The evening’s emcee stood on the stage and said the unthinkable. “The women I’ve talked to say they’re glad they were diagnosed with breast cancer. That it was one of the best things that ever happened to them.”

Jordan and I were invited to speak at the Pink Tie Ball in Indianapolis this weekend. It was a beautiful mother-daughter getaway complete with a hotel stay, shopping and lots of yummy treats. We topped it all off by sharing our story of cancer and cozys in front of 500 new friends at a gala near the Indy Speedway.


Jojo with Pippa Mann’s Indy race car

Just before we got up to speak, the emcee, who is a prominent television anchor and health reporter, shared her sentiments. She said she had interviewed countless women who all told her the same thing: Cancer was worth it, because it uncovered a strength they never knew they had.

I silently gasped in my seat. This woman is standing in front of hundreds of survivors. They’re gonna boo her right off the stage! And then suddenly it occurred to me, she’s right.

I am glad I got breast cancer. Grateful even.

Cancer stole a breast, it stole my feelings of immortality, it gave my mother and sister and daughter and future grandchildren a legacy I wish they didn’t have to carry, but cancer gave me so much in return.

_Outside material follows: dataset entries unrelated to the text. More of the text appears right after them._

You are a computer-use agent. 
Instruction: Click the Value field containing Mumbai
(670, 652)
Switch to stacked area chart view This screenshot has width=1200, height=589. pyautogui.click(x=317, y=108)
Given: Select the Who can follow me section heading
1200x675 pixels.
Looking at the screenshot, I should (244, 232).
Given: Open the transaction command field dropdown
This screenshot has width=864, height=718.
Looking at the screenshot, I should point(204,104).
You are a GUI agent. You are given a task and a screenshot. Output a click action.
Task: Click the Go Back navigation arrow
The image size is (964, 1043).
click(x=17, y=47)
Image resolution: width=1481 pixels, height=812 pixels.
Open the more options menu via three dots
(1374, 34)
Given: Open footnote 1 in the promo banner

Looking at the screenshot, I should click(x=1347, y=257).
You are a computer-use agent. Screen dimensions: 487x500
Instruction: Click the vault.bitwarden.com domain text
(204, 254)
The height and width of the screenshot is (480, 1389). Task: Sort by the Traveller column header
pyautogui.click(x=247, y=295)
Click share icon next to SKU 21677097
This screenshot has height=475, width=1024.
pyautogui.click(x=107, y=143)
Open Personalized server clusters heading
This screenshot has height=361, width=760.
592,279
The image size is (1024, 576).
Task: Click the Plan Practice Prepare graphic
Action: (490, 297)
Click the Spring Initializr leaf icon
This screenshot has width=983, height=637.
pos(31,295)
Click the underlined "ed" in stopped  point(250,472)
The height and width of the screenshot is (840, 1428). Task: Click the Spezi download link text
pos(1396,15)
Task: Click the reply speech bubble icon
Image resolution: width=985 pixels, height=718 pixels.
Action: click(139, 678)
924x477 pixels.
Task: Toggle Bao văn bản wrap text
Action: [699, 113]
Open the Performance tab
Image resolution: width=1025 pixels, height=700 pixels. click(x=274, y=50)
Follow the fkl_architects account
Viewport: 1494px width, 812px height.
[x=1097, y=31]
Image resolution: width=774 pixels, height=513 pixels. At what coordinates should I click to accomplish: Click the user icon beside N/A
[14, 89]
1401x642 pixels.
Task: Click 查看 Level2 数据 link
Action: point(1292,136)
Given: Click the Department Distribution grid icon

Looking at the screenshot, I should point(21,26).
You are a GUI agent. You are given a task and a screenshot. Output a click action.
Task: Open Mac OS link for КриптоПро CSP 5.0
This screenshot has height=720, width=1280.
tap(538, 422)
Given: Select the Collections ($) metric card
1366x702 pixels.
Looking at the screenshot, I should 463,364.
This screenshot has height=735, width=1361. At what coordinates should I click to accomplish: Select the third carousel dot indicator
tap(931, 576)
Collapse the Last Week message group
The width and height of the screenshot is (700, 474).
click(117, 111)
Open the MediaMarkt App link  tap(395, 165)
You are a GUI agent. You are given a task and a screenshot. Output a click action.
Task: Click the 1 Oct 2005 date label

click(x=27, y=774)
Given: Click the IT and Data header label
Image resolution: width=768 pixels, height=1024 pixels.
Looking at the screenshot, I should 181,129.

Cancer taught me how to feel deeply without being afraid of those emotions. Laugh when I need to laugh and cry when I need to cry, without worrying that I’ll enter a pit I won’t be able to crawl out of.

Cancer taught me that joy and pain exist simultaneously. Always. If we look for the silver lining, we will find it. There is a reason God tells us to rejoice in all things and give thanks in all circumstances. It’s because He knows it’s possible.

Cancer taught me that kindness is a powerful tool to combat self-pity. Doing something for others reminds us of our ability to create goodness in life.

And cancer taught me that a little idea can make a big difference. Jojo’s Cozys for the Cure idea started out with one coffee cup sleeve in exchange for one $5 donation. That was 13 months ago. She’s now paid for 84 mobile mammograms for women in rural, hard to reach areas. If statistics are right and 1 in 8 women are truly diagnosed with breast cancer, Jordan has rallied enough support to save 10 women’s lives. Ten women who will also learn that breast cancer has important life lessons to teach them, too.

So, as unhinged and demented as it sounds, I will say it again: I am glad I got breast cancer.

If you are worried about what the future will bring, about what to do if your worst nightmare becomes a reality, let me encourage you. Whether it’s cancer, a financial issue or matters of the heart, when your battle comes, hold onto the sentiments of the survivors who’ve gone before you and take heart. This fight will uncover a strength you never knew you had.